January 27, 2012

On June 28, 2011, the Federal Financial Institutions Examination Council issued a supplement to the Authentication in an Internet Banking Environment guidance, originally issued in October 2005. The purpose of the supplement is to reinforce the risk-management framework described in the original guidance.

The FFIEC also wants to update financial institutions regarding supervisory expectations related to customer/member authentication, layered security, and other controls in what the council describes as an “increasingly hostile online environment.” This month, the FFIEC member agencies, including the National Credit Union Administration, began formally assessing financial institutions under the enhanced expectations outlined in the supplement.

Among other things, credit unions are expected to:

• Perform periodic risk assessments.
• Use online authentication systems appropriate to the level of risk posed by the transaction in question.
• Use “layered security programs.”
• Review use of the “device identification” and “challenge question” authentication techniques.
• Use appropriate member awareness (member education).

Periodic Risk Assessments

Credit unions should perform periodic risk assessments and adjust their member authentication controls as appropriate. At a minimum these assessments should take place every 12 months. However, credit unions should review and update their existing risk assessments as new information becomes available. For example, credit unions should make updates:

• before implementing new or modifying existing electronic financial services;
• when the credit union electronic banking member base changes; and
• in response to actual incidents.

Risk-Based Authentication Systems

The supplement recommends that credit unions implement more robust controls as the risk level of the transaction increases. Electronic transactions involving access to member information or the movement of funds to other parties are considered high-risk transactions. In addition, commercial transactions generally pose greater risk than consumer transactions because the frequency and dollar amounts are generally higher.

Layered Security Programs

Credit unions should implement a layered approach for high-risk Internet-based systems. Layered security is characterized by the use of different controls at different points in a transaction process so that a weakness in one control is generally compensated for by the strength of a different control. Some of the examples of controls listed in the supplement include:

• fraud detection and monitoring systems that consider member history and behavior;
• dual member authorization,
• the use of positive pay techniques, such as when a credit union works with a business member to systematically compare and confirm the company's record of checks issued with the checks actually presented for payment to the credit union; 
• the use of account controls, such as transaction amount thresholds and daily transaction limits,
• the use of tools to block connection to suspicious IP addresses, and
• the use of enhanced member education.

Review of Certain Authentication Techniques

The FFIEC suggests credit unions review the use of a couple of authentication techniques, namely device identification and challenge questions. Credit unions should not rely on device identification that simply uses a cookie loaded on the member’s PC. This type of cookie may be copied and moved to a fraudster’s PC. A preferred form of device identification is one that uses “one-time” cookies and creates a more complex digital fingerprint by looking at a number of characteristics, including PC configuration, Internet protocol address, geo-location and other factors.

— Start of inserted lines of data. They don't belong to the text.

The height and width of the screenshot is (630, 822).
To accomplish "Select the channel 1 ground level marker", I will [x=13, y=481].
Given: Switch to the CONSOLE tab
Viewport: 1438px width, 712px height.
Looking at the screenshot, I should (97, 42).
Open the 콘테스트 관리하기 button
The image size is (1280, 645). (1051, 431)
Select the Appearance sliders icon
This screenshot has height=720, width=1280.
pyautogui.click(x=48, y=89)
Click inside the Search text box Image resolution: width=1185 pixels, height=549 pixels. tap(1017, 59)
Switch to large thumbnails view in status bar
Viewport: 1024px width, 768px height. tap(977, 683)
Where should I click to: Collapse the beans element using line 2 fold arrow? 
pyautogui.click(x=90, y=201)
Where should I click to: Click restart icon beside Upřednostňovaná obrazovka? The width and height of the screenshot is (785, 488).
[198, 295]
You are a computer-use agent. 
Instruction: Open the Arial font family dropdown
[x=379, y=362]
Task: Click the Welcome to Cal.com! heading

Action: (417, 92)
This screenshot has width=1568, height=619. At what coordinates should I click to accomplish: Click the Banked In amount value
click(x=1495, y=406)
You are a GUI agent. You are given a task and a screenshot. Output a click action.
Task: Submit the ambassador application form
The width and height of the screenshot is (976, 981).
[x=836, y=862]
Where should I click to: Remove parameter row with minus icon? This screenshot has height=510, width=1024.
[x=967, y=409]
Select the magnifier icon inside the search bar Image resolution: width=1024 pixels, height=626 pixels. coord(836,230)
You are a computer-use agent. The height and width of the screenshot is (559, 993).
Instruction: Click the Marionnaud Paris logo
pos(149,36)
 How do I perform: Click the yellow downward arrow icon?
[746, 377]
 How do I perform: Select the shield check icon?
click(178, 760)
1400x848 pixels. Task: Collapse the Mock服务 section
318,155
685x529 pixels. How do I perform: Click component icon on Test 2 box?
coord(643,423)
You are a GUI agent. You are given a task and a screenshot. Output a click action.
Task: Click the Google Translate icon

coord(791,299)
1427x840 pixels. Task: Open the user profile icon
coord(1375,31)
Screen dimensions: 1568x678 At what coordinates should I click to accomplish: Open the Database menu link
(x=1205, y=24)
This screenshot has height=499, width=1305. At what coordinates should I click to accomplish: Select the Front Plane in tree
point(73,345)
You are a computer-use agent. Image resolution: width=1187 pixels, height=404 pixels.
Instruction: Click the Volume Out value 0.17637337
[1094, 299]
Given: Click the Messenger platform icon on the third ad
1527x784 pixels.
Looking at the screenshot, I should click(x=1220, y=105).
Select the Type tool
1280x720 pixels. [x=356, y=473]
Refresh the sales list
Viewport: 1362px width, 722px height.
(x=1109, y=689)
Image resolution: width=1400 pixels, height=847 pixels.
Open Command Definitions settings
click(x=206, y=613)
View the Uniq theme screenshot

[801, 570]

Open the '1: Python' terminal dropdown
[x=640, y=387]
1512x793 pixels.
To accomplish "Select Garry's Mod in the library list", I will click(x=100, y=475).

Similarly, credit unions should not use challenge questions that can often be easily answered by an impostor who knows the member or has used an Internet search engine to get information about the member. Challenge questions can be implemented more effectively using sophisticated “out of wallet” questions, such as “What was your first pet’s name?” and “What color was your first car?” The true owner would know the answer but not likely carry it in his or her wallet.

They are much more difficult for an impostor to answer correctly because they do not rely on information that is publicly available. In addition, solutions that use multiple challenge questions, without exposing all the questions in one session, are more effective than using a single challenge question.

Member Awareness

Finally, the supplement recommends that credit unions educate both retail and commercial account holders. Examples of topics to address include:

• an explanation of protections provided, and not provided, under Regulation E;
• an explanation of if, when and how the credit union would contact a member – on an unsolicited basis – and request the member’s electronic banking credentials; 
• a suggestion that commercial online banking users periodically perform a risk assessment and controls evaluation;
• a list of steps members can take to mitigate their own risk; and,
• a listing of credit union contacts for members to report suspicious account activity or report a security-related experience.

Karl Leslie is a managing attorney for Wolters Kluwer Financial Services. Leslie has been with Wolters Kluwer Financial Services for 22 years. For the past 12 years, has primarily focused on compliance topics related to deposit and share accounts, in particular issues related to electronic fund transfers, Truth in Savings, funds availability, online banking and account documentation.